The deadline for receiving abstracts for the 21st International Conference on Integrated Care “Realising the true value of Integrated Care” is today, Friday, 26 February. We have received a huge volume of feedback from our ICIC20 conference which took place in September and based on those suggestions we will be amending how the programme is designed and accessed to best suit a virtual format.
We are impressed with the high standard of papers received to date but we are keen to ensure we have an equal spread of papers across all themes and regions and are particularly keen to receive more papers from the Asia Pacific region and around the themes of Workforce Capacity and Capabilities, and Resilient Communities and New Alliances. Find out more about these and other themes.
The conference will run across the month of May and is hosted by IFIC Hubs in Latin America, Scotland, Australia, Ireland and Canada and each hub will lead a plenary session and the IFIC Australia plenary focusing on “System wide Governance, Leadership and Aligned Payments” takes place on Wednesday, 12 May from 8am -11am Sydney and features, amongst others, Professor Nicholas Goodwin, Director, Central Coast Research Institute, Alison Verhoeven, Chief Executive of the Australian Healthcare and Hospitals Association and Helen Parker, CEO, Pinnacle Midlands Health Network (MHN), New Zealand.
The next webinar in the IFIC Australia series will consider “Disrupting health inequity and injustice through partnership” with contributions from Lottie Turner, Partnerships Director and Suzie Forell, Research Director, Health Justice Australia. The webinar takes place on Wednesday, 17 March at 8.30am Sydney.
There’s no doubt about it: globally, the COVID-19 pandemic has laid bare stark inequalities in the attainment and experience of good health and wellbeing, in the acute phase of the crisis and as we move into recovery. But the pandemic wasn’t the first crisis to render inequality and injustice visible, and it won’t be the last. This is inequality and injustice that people working across the Australian health, legal, social and community services landscape know all too well.

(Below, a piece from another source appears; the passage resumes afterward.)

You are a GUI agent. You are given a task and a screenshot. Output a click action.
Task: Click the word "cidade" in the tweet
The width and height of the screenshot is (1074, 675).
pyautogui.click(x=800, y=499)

This webinar will draw on Health Justice Australia’s experience as the national centre of excellence in health justice partnership to share:
What health justice partnerships are working to achieve across Australia, for whom
What opportunities health justice partnership provides existing integrated care infrastructure, to align health and legal service approaches around shared interests (despite the different lenses through which those interests are seen and understood)
How health justice partnership can be used as a tool to transform the levers of injustice and inequity, enabling the health social and community services landscape in Australia to build a COVID-normal service system that is cohesive, person-centred and responsive to the social determinants of health.
This IFIC Australia Autumn School – Designing and Implementing Integrated Care for Metropolitan Communities in Australia – has been commissioned by Sydney LHD, South East Sydney LHD and Central and Eastern Sydney PHN as part of their Partners agreement with IFIC Australia. The course is sponsored by the BUPA Health Foundation. The course is a virtual edition and will take place entirely online from 22 – 25 March 2021 with teams from the Sydney partners.
The Autumn School seeks to respond to demand from the health and care sector to help build capacity and skills in the effective adoption of integrated care programs in metropolitan communities. It is designed as an intensive on-line training course for those who are tasked with designing, implementing, managing and/or evaluating integrated care and who want to understand the core components to successful implementation.